» TASK GOAL
Would you output the lines from the one containing "How do I perform: Click" through the final line of the entries, exactly and with pictures omitted?

» DATA EXCERPTS
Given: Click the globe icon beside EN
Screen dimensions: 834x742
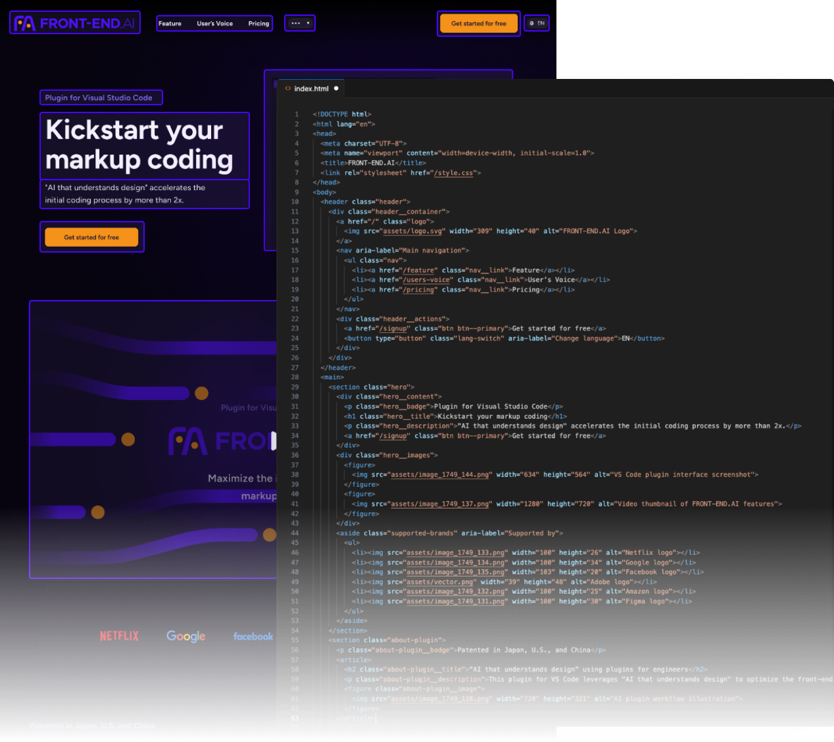Looking at the screenshot, I should [531, 24].
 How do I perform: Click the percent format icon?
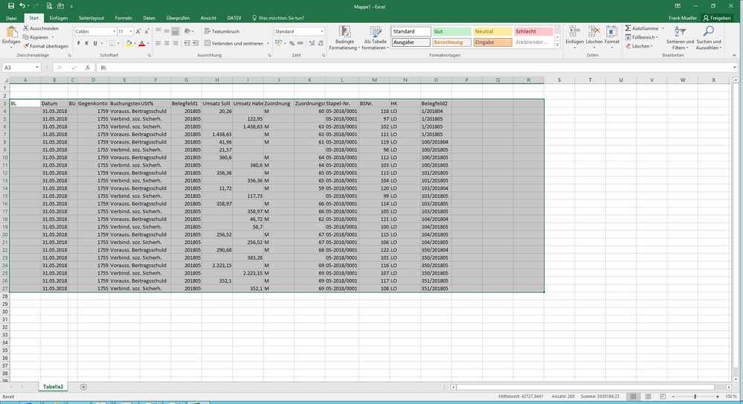click(291, 43)
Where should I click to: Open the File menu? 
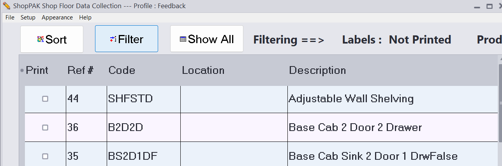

» EXERCISE OUTPUT
 How do I perform: Click the percent format icon?
click(291, 43)
Where should I click to: Open the File menu? 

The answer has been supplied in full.